» **Stored data**
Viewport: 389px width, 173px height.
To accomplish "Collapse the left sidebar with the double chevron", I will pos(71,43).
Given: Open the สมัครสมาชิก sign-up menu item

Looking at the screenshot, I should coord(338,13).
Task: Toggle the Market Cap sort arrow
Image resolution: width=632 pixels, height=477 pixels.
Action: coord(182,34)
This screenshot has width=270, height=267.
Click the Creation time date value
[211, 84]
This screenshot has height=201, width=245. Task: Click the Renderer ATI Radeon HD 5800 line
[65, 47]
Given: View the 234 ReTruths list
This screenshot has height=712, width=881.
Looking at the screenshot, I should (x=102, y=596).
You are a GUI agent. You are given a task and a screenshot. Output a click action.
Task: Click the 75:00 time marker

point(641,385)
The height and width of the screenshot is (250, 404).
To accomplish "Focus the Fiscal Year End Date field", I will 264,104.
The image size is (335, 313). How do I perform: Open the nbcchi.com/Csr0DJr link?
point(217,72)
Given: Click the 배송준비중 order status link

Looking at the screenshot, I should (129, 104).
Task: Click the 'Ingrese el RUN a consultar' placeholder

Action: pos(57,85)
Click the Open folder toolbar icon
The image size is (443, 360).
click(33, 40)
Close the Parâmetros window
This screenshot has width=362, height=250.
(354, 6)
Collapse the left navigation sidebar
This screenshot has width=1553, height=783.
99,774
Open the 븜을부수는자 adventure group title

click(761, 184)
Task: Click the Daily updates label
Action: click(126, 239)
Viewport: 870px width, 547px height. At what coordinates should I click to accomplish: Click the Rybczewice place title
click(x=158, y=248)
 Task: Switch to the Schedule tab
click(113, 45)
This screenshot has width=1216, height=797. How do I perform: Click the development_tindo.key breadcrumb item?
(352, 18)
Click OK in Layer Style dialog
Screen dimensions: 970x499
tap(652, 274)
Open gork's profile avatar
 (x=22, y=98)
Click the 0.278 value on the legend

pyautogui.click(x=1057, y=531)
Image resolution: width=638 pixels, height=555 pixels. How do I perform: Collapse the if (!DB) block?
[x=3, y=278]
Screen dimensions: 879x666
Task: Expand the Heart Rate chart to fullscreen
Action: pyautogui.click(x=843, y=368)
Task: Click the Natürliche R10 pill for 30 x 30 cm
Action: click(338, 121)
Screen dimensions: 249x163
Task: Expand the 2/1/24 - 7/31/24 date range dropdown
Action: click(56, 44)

» **TASK GOAL**
All lines above that include the word "will" should be located and copied.

» **TASK RESPONSE**
To accomplish "Collapse the left sidebar with the double chevron", I will pos(71,43).
To accomplish "Focus the Fiscal Year End Date field", I will 264,104.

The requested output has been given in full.